= About this task =
Repeat exactly the lines beginning at the one that contains "Where should I" and running to the end of the material. Omit the pictures.

= = = = =

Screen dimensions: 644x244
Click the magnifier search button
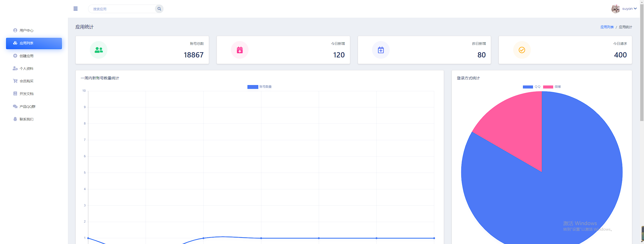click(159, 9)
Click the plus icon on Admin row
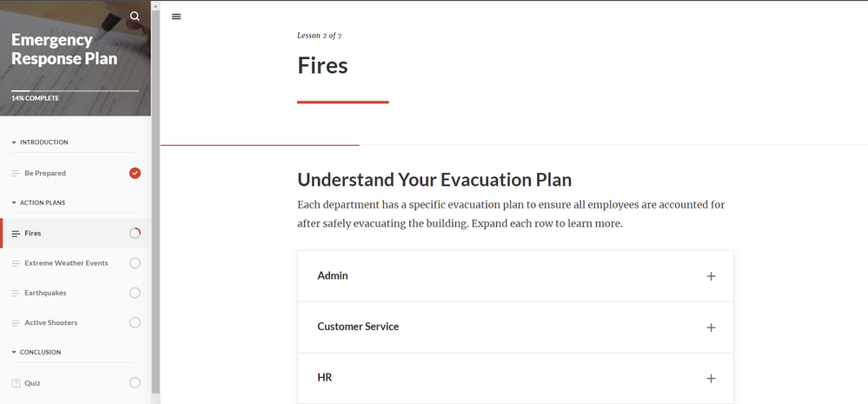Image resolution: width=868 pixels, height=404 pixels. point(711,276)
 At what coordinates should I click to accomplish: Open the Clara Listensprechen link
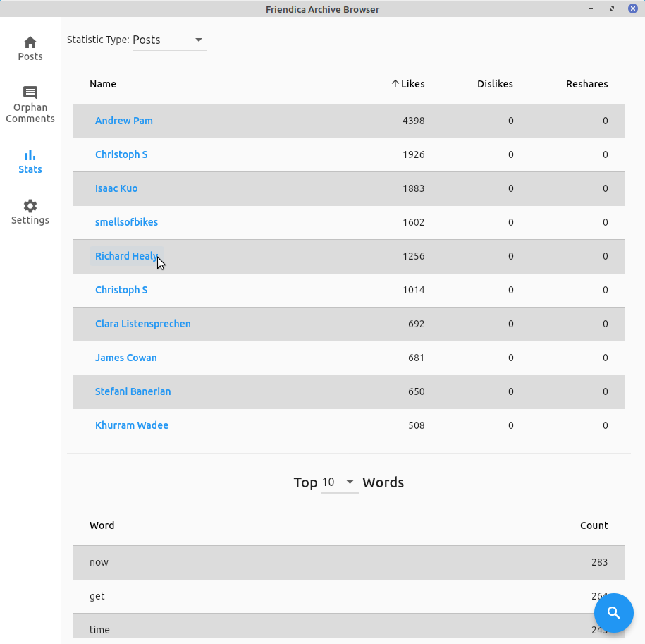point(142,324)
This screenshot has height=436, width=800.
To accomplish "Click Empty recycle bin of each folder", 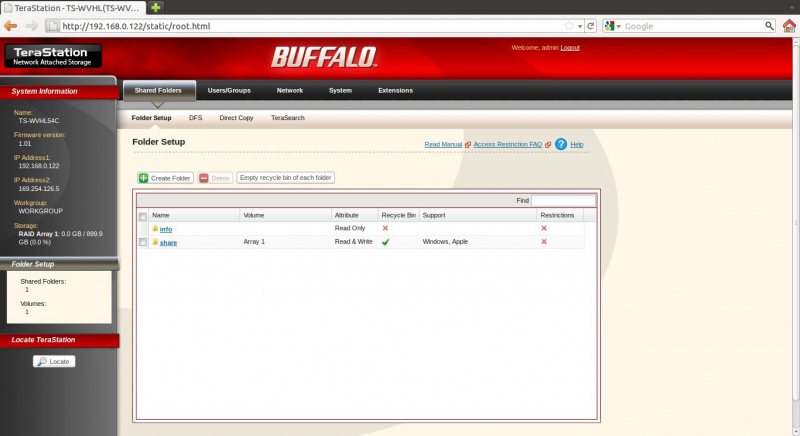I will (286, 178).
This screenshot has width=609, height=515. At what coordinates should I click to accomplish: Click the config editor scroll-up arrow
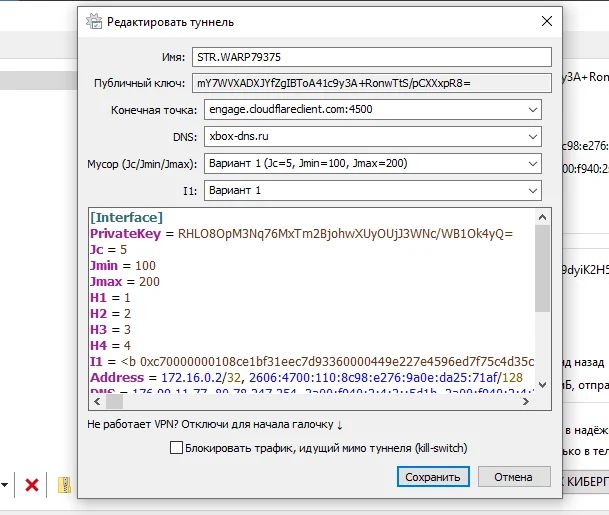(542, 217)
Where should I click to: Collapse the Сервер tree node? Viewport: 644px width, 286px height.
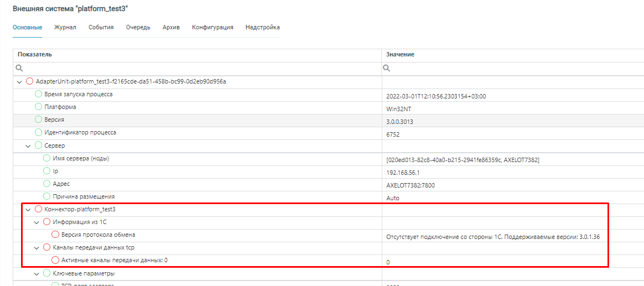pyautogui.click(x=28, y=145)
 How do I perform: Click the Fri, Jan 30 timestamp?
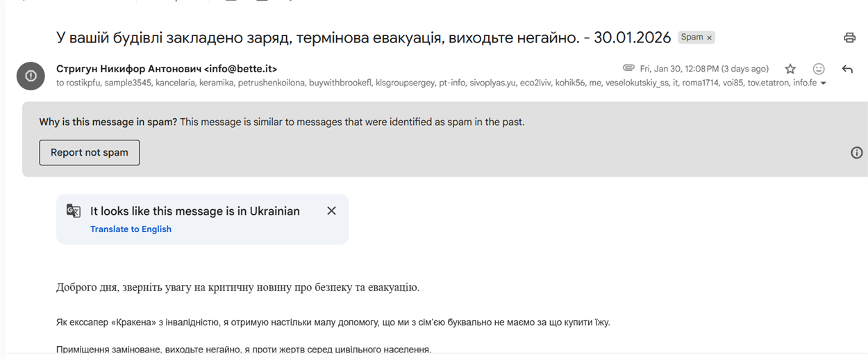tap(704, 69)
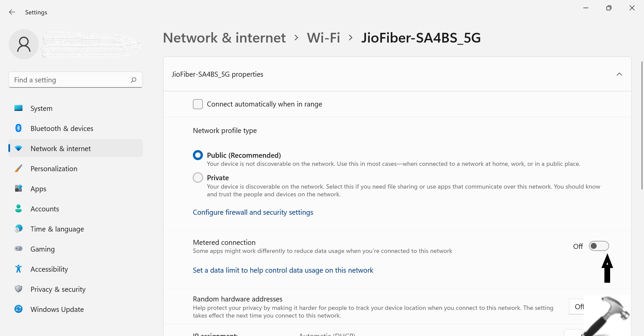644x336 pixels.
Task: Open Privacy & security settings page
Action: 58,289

= = = = =

= Solution to the problem =
Where should I click to: Collapse the Сервер tree node? Viewport: 644px width, 286px height.
pyautogui.click(x=28, y=145)
 How do I perform: Click the Fri, Jan 30 timestamp?
tap(704, 69)
644x336 pixels.
Task: Open Privacy & security settings page
Action: 58,289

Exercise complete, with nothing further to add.